═════ Data under study
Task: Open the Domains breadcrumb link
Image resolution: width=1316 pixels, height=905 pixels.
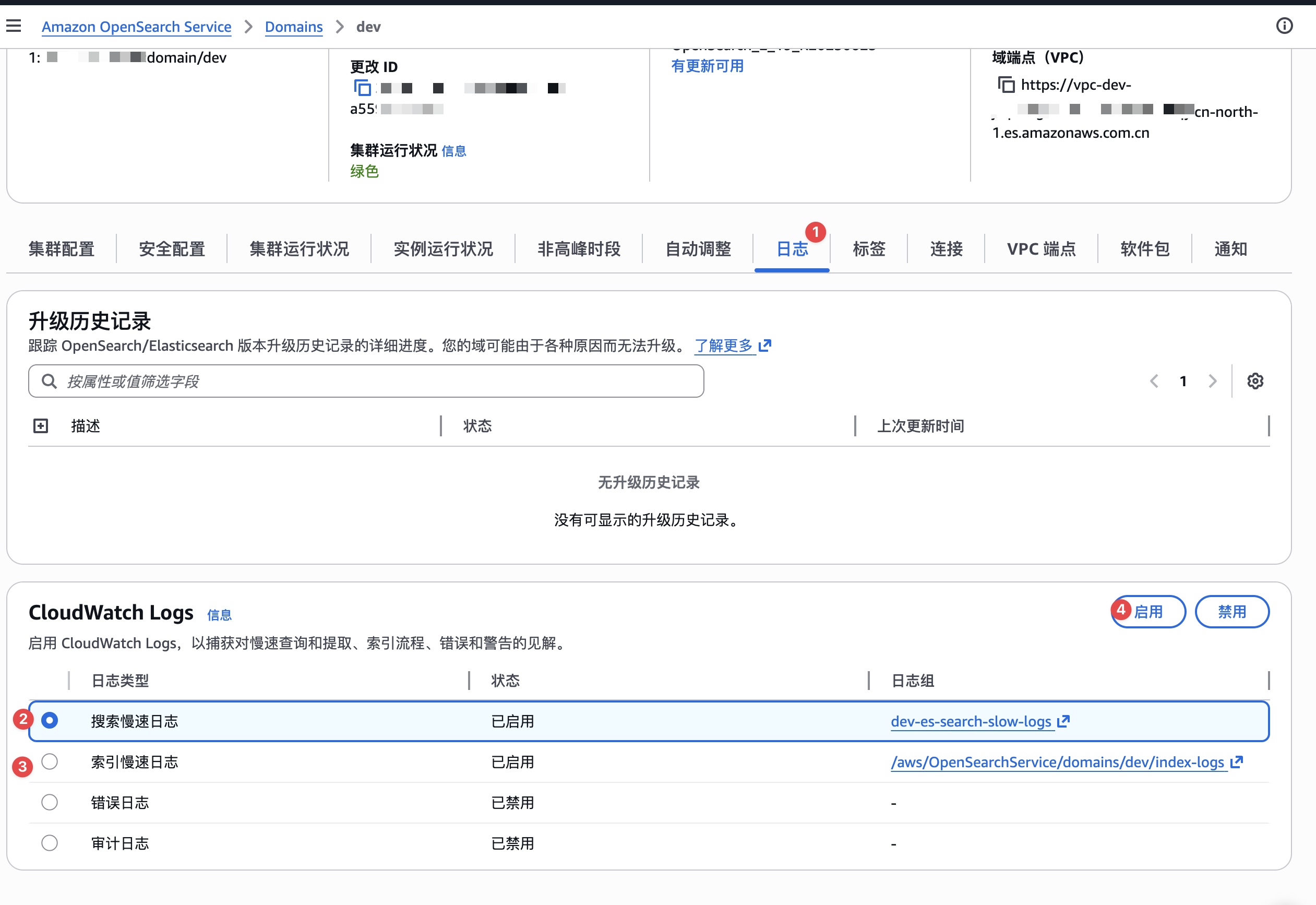Action: tap(294, 27)
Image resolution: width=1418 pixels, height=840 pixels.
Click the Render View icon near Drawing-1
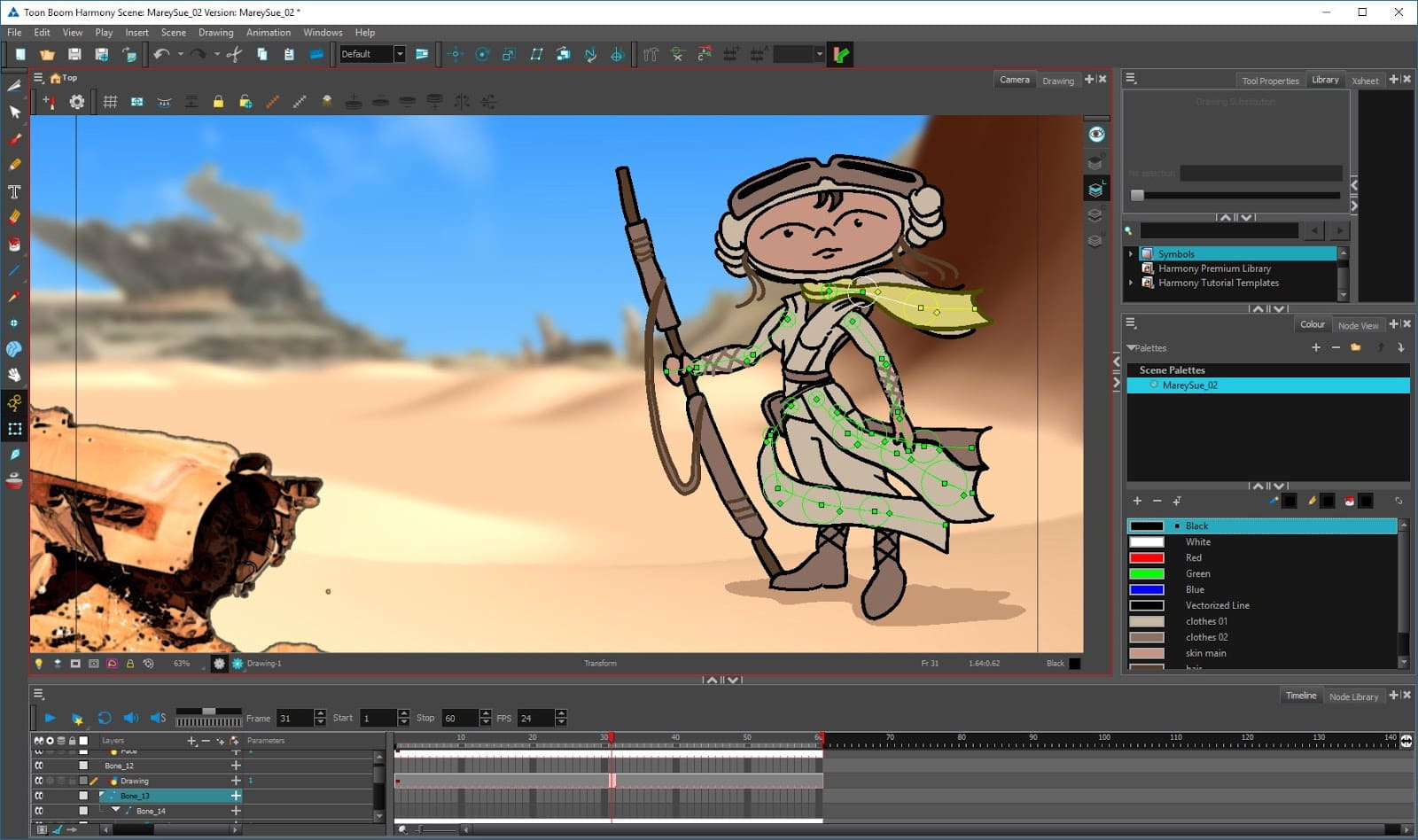point(237,663)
══════════
▸ **Exercise description**:
Give back each line above exactly, with pictures dropped.

▸ **Solution**:
Task: Open the Domains breadcrumb link
Image resolution: width=1316 pixels, height=905 pixels.
Action: tap(294, 27)
Image resolution: width=1418 pixels, height=840 pixels.
Click the Render View icon near Drawing-1
point(237,663)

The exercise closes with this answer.